Specimens of many of the
above-named rocks are also observable in the beds of the Balnakettle burn,
Dalally and Garrol burns. In the banks of the Balnakettle burn porcelain
clay of a bluish-white colour is found, with which, in former times, before
the days of pipeclay, the Fettercairn housewives used to brighten their
hearthstones and doorsteps. Asbestos or stone-flax has been found on the
hill of Balnakettle, and upon an upper field of the farm. Large quantities
of a substance considered to be native iron used to be found. It occurred in
loose and detached pieces from 4 oz. to 2 lbs. in weight, which were turned
up occasionally by the plough, and converted into use by heating and
hammering in the smithies of the neighbourhood. The supply was soon
exhausted, but small pieces in a corroded state are still to be found.
The origin of this metallic
substance has never been sufficiently accounted for, although many and
varied were the attempts.

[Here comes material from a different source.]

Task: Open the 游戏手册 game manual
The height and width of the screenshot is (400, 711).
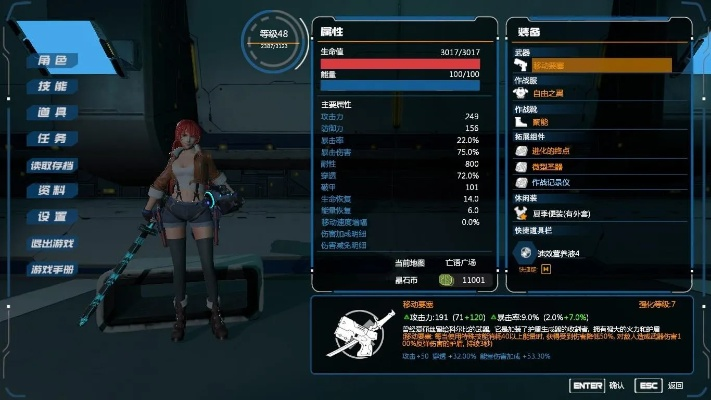Action: click(52, 269)
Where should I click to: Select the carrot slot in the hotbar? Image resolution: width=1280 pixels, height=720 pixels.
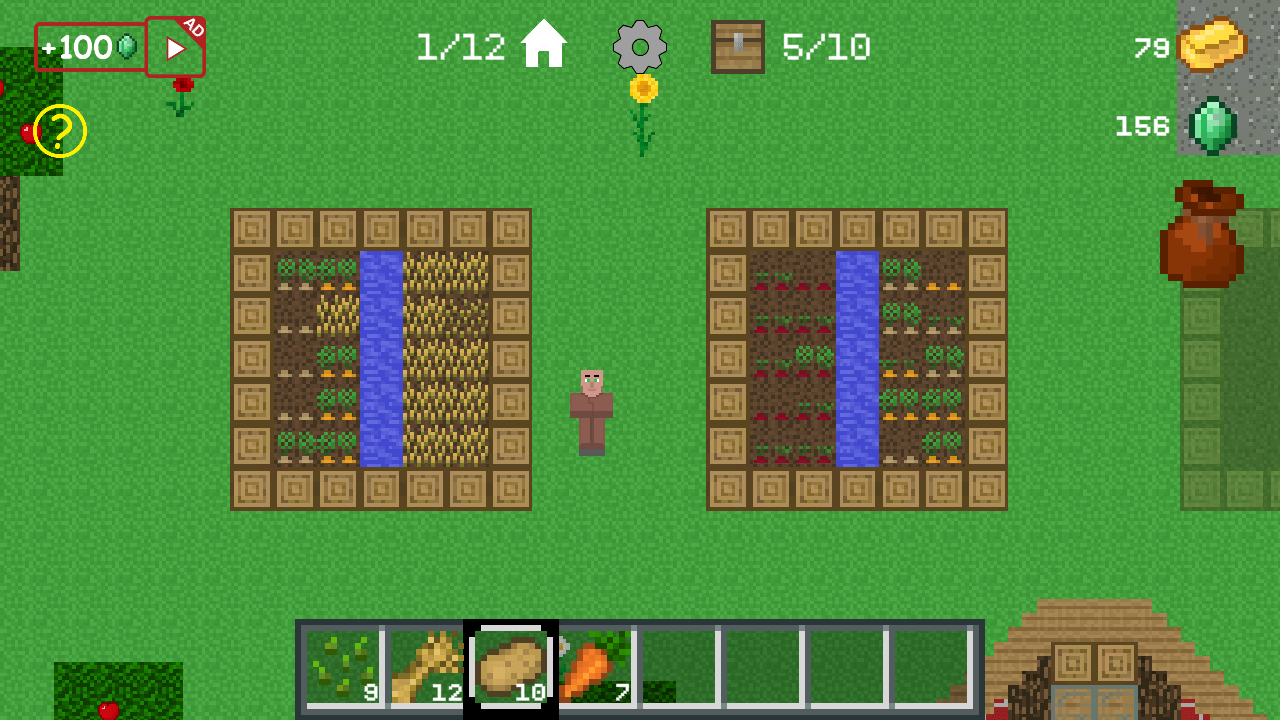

By some it was considered to be a mass of exploded
fragments of the moon; by others, the sweepings of a smithy. It may have
been meteoric; but that it did not originate in the subsoil, was inferred
from its being unlike ordinary ironstone in its composition. Others again
believed it to be a kind of coarse iron imperfectly fused, brought from
Dalbog in the Parish of Edzell, where iron ore had been found and worked in
the early years of the eighteenth century.